That being said it takes time and gaining it is as individualistic for the horse as anything else. My gelding took me 10+ years to get that trust. The colt I work with now, well he was easier. My point is that I don't believe it's anything that 'training' can teach it just sorta happens. Respect comes first, then trust. 

As for her not coming when called, most horses DON'T. Mine do occasionally but other than that they stand there and laugh I as hoof it out to them. Her not liking kisses or being 'touchy-feely' that's also okay. That's that horse. You have to accept that that individual just is not into that.

My gelding is very touchy-feely. He loves and adores the attention and the cuddles and returns it. BUT he has respect for my space, and trust that as his leader I won't put him in danger. I agree with the above posters as well.


----------



## jimmyp (Sep 5, 2013)

It sounds to me like you need to ride your horse, and buy a dog. 

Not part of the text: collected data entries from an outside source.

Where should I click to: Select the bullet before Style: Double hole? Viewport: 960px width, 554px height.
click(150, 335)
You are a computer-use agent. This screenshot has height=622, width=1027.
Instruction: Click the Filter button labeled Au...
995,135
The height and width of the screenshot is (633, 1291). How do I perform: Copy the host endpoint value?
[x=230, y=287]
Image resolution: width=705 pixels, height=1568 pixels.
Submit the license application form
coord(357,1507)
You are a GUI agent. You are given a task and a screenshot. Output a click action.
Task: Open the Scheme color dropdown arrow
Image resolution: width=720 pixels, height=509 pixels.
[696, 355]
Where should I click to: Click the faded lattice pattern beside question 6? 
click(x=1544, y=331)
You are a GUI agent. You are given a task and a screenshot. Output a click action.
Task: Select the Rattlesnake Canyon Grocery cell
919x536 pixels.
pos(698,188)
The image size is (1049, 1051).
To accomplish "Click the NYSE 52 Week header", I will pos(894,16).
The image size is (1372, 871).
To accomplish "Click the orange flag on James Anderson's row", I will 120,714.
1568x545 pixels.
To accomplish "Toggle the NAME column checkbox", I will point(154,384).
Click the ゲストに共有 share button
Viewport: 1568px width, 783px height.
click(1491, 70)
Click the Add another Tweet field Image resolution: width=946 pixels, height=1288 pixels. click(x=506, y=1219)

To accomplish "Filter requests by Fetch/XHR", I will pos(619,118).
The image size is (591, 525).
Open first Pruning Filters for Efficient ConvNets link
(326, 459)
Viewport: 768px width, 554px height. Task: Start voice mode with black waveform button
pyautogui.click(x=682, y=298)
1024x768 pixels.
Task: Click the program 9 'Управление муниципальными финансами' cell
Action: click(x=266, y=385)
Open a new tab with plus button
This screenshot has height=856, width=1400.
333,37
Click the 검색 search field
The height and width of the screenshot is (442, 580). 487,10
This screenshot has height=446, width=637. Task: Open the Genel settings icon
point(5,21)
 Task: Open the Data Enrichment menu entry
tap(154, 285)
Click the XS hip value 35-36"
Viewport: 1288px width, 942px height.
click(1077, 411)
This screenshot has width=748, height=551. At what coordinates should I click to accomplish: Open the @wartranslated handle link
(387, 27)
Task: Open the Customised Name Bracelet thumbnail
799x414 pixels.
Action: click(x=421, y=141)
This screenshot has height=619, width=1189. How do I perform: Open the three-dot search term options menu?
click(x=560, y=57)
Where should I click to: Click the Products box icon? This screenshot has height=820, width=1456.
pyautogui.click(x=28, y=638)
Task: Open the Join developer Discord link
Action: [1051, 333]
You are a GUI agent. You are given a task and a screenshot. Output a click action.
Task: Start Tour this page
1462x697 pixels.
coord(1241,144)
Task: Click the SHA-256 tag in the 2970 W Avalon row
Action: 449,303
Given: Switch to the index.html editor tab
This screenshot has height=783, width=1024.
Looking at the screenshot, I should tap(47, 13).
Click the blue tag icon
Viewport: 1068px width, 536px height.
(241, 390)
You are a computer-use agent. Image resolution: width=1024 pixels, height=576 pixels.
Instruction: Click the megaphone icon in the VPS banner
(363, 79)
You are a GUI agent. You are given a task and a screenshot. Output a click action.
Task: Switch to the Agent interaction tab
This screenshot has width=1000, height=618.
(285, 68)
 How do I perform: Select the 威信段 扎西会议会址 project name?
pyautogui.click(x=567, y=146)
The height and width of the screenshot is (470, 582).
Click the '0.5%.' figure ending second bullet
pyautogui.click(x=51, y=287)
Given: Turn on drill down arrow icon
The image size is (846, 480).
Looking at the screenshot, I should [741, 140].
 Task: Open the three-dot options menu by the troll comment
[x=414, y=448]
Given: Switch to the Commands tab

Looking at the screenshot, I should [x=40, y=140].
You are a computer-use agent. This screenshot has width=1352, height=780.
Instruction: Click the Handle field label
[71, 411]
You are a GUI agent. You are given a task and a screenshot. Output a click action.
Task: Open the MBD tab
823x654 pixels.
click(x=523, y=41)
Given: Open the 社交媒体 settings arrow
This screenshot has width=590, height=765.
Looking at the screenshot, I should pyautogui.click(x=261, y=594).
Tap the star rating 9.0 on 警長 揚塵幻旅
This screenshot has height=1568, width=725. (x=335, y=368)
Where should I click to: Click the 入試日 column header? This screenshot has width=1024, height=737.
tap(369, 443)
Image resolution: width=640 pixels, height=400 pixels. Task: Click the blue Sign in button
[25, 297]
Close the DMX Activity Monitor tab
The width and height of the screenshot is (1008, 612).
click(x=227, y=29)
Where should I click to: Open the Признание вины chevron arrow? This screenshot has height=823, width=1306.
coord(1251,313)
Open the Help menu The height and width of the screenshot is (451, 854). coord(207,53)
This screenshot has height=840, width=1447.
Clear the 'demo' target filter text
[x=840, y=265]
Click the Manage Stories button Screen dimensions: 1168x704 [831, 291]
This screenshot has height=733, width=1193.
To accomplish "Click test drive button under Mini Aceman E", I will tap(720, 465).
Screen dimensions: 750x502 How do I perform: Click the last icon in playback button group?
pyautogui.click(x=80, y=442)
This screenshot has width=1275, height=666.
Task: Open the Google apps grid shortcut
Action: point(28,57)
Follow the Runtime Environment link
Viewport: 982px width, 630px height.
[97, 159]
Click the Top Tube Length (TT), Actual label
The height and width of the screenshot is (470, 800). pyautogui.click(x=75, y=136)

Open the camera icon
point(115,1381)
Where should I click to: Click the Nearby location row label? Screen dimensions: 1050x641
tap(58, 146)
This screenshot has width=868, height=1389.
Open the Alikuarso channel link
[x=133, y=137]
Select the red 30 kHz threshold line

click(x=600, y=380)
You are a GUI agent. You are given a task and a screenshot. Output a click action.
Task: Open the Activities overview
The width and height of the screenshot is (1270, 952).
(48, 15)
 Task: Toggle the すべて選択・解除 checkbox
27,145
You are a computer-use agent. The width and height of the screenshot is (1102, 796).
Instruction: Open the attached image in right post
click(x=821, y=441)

Of the 16 horses on our place I would say only 1 of them will even come out of the back corner of there stall to see me unless they want something, let alone come running across the pasture. As far as following me around the round pen, that gets annoying pretty quick when you are trying to get something done.

Horses do not love people, they tolerate, us and do what we ask because they have been selectively bred to do so, you will find horses that follow their owners around, hell I have a pasture full of cows that will follow me around while I fix fence, because they assume I might feed them. 

What you are asking has nothing to do with trust. Trust is doing what you ask when you ask, because your horse knows you will take care of it in a scary situation.

Jim


----------



## autumn rain (Sep 7, 2012)

Totally off topic here, but I wondered if other people on this forum have an issue with the name of OP's mare? It is considered to be a very disrespectful name for a First Nations woman. Maybe think about a different name?


----------



## tinyliny (Oct 31, 2009)

thats true. 

now this is also off topic, but do "first Nations" people call themselves that?

If you go to a PowWow, all the Native people there call themselves Indians. it's not a dirty word. once they asked me if I was Indian. I took it as a compliment, but I am totally European, as far as I know.


----------



## churumbeque (Dec 20, 2009)

thathorsegirl7 said:


> churumbeque- elaborate a little more on how exactly you do this, please?
> SlideStop- Really, it depends. She does respect my space to an extent. When I'm around her hindquarters, she'll shift for me. But if I walk into her shoulder, I really have to shove her hard. She walks past scary objects most of the time, but there's always that flight or fight instinct where some days she won't. But, she always does what she asks unless we're training a new concept where I have to teach to her. Does that make sense?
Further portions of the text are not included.